THE PROBLEM
Copy out each of the entries below word for word, but leave out the pictures.

------------------------------------------------------------

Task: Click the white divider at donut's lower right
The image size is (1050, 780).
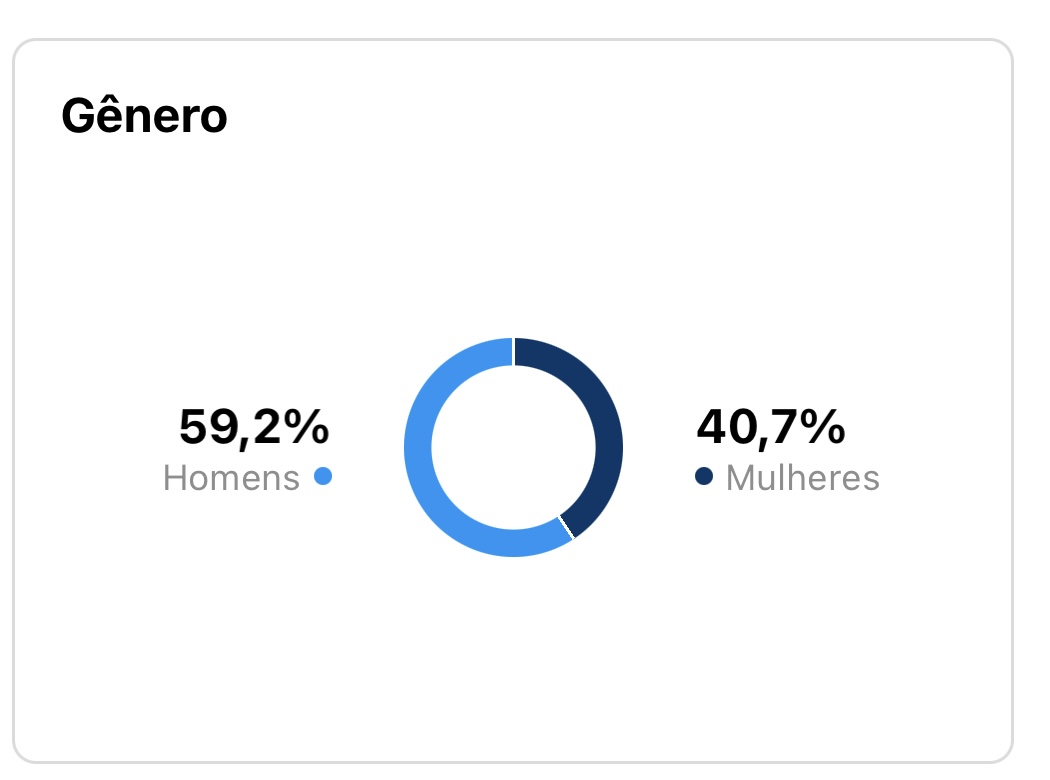Action: click(565, 528)
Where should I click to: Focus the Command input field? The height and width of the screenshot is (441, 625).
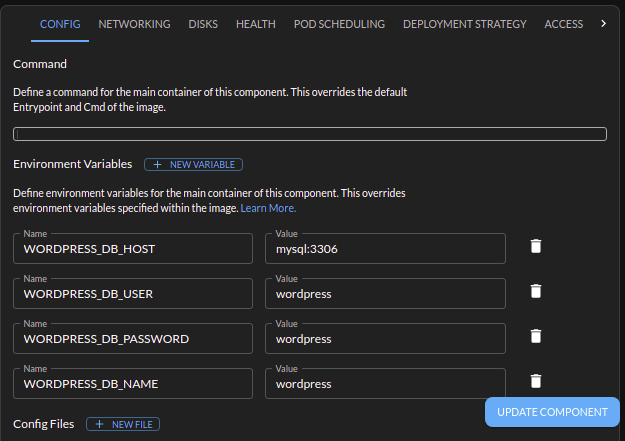(310, 134)
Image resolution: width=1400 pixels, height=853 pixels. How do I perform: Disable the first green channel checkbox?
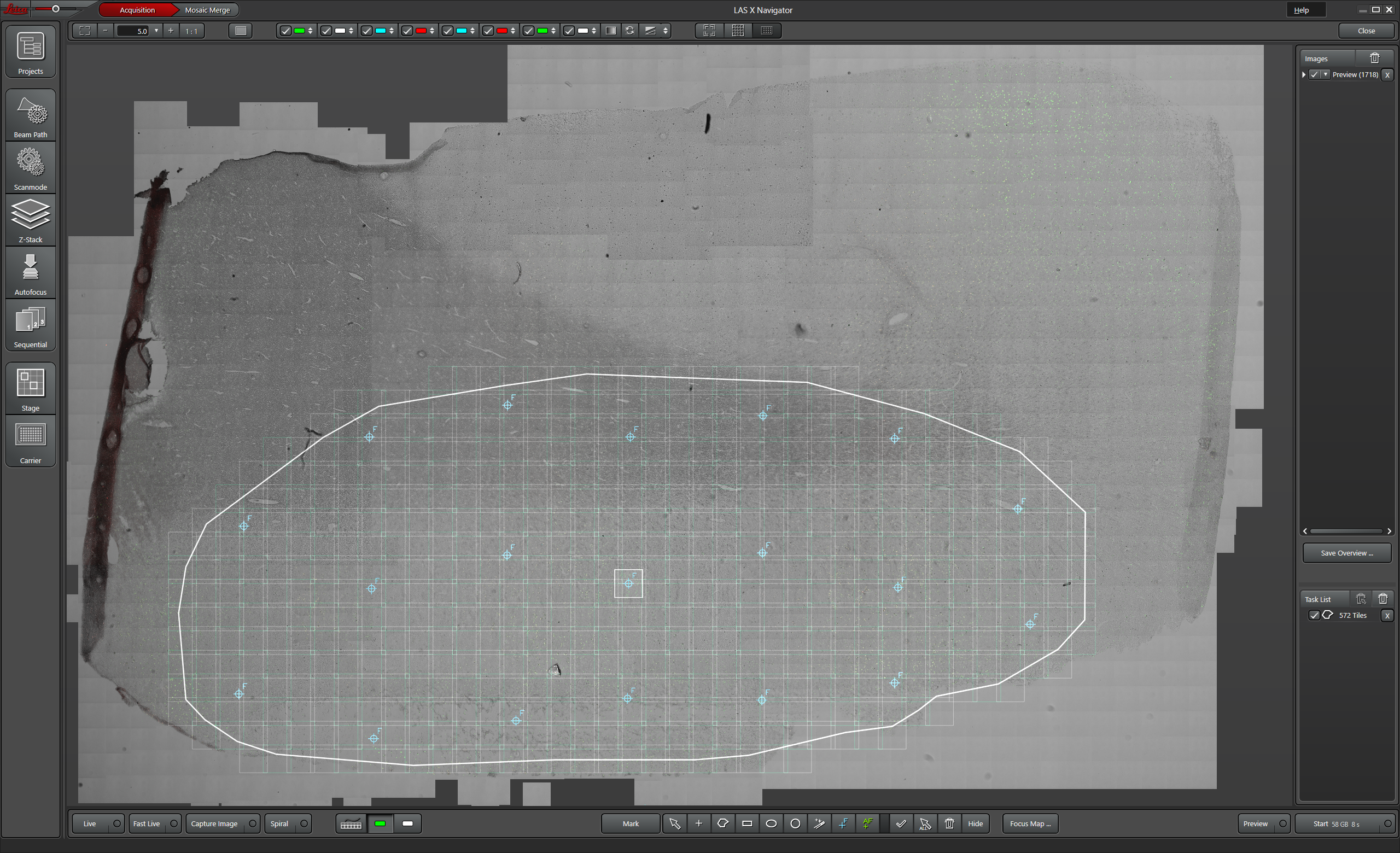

------------------------------------------------------------

ANSWER IN FULL
Task: Click the white divider at donut's lower right
The image size is (1050, 780).
Action: click(565, 528)
Where should I click to: Focus the Command input field? The height and width of the screenshot is (441, 625).
(310, 134)
Image resolution: width=1400 pixels, height=853 pixels. How do I perform: Disable the first green channel checkbox?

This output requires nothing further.